As I’ve written before, one of my biggest concerns with the new emphasis on gaining consent for placing cookies on a user’s computer is that it means mainstream sites and businesses will spend the time and effort to make systems that will interrupt the browsing experience, whereas those that are planning nefarious activities won’t bother. Ironically the legislation will make the user experience of sites that mean you and your data harm smoother and easier than the user experience of sites that are being responsible about cookies.

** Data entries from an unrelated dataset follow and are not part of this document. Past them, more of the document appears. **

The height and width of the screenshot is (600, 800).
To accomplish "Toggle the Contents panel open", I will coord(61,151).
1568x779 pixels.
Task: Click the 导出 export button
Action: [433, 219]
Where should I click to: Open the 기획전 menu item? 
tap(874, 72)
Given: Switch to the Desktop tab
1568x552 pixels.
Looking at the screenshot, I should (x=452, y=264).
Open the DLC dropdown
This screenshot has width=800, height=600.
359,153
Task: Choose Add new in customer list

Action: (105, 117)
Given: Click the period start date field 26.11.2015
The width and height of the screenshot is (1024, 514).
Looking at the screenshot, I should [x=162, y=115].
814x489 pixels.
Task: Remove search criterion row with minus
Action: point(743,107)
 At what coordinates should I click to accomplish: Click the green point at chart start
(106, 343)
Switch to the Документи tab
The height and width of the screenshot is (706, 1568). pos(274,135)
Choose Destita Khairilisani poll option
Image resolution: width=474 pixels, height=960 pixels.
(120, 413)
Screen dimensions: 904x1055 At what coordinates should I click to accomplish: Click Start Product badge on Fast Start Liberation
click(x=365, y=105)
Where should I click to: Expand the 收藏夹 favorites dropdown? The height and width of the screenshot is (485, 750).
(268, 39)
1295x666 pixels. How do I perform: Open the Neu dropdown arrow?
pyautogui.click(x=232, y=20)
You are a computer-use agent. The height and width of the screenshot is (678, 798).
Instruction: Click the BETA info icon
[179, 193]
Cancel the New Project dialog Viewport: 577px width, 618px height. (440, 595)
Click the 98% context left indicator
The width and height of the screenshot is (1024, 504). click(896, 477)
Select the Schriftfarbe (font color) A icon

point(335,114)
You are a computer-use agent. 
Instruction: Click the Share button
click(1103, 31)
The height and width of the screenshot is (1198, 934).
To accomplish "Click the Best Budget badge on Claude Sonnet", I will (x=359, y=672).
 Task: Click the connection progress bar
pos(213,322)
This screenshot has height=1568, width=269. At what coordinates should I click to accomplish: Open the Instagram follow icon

You’ll begin to see cookie warning messages appearing on a website near you soon, and today for the first time I encountered Civic’s “Cookie Control”, which promises a “universal solution for cookie law compliance”.

Cookie Control

At the Guardian we’ve been discretely testing some variations of showing a message about cookies to a small percentage of our audience to gauge their reaction.

Guardian Cookie Tests

To my great personal regret, one of my preferred wordings didn’t go forward to the testing stage: “Do you want your internet to work? Yes/No”

5 Comments

This is an issue that I have been frankly, sort of trying to ignore as the impact on my websites worries me a bit.

However, there is another potential minefield in this and that is how a website handles cookies across subdomains when used to deliver images/css files etc.

OK - a competent website will have designed their image serving subdomains to disable cookies, but the default setting is for a server to use them.

An awful lot of small websites who have the understanding of the benefits of delivering content using multiple simultaneous subdomains, but how to fiddle with the more complex settings in a webserver might find themselves in a technical breach of the regulations because they served a cookie with cd1.domain.tld as well as www.domain.tld

Why have you not illustrated this with a photo of a cookie? EU Directive 4234019a-1034.2 states that all articles discussing the new cookie laws must have a picture of a cookie.

Surely "By continuing to browse the site you are agreeing to our use of cookies" doesn't meet the requirements of the law because:

1. It's an implicit opt-in, rather than an explicit opt in
2. You can't set any cookies until the user has opted in (and not at all if they opt out). Using this method, you can't say that the user has opted in until they "continue to browse" the site - but one assumes you already set cookies when loading that first page, if you're setting any at all.

Stupid and unnecessary law which is intrusive to the extreme to comply with properly.

I see you're using an 'implied consent' approach, ie "We're using cookies and will assume that's fine unless you tell us otherwise".

Is that enough to comply with the law? I hope so - it'll mean less disruption for users - but I haven't been able to find out conclusively.

That 75% of the 2,000 people surveyed didn't initially know about the cookie directive is crazy. Is there any point in trying to educate the general web user to try and gain a high rate of cookie acceptance?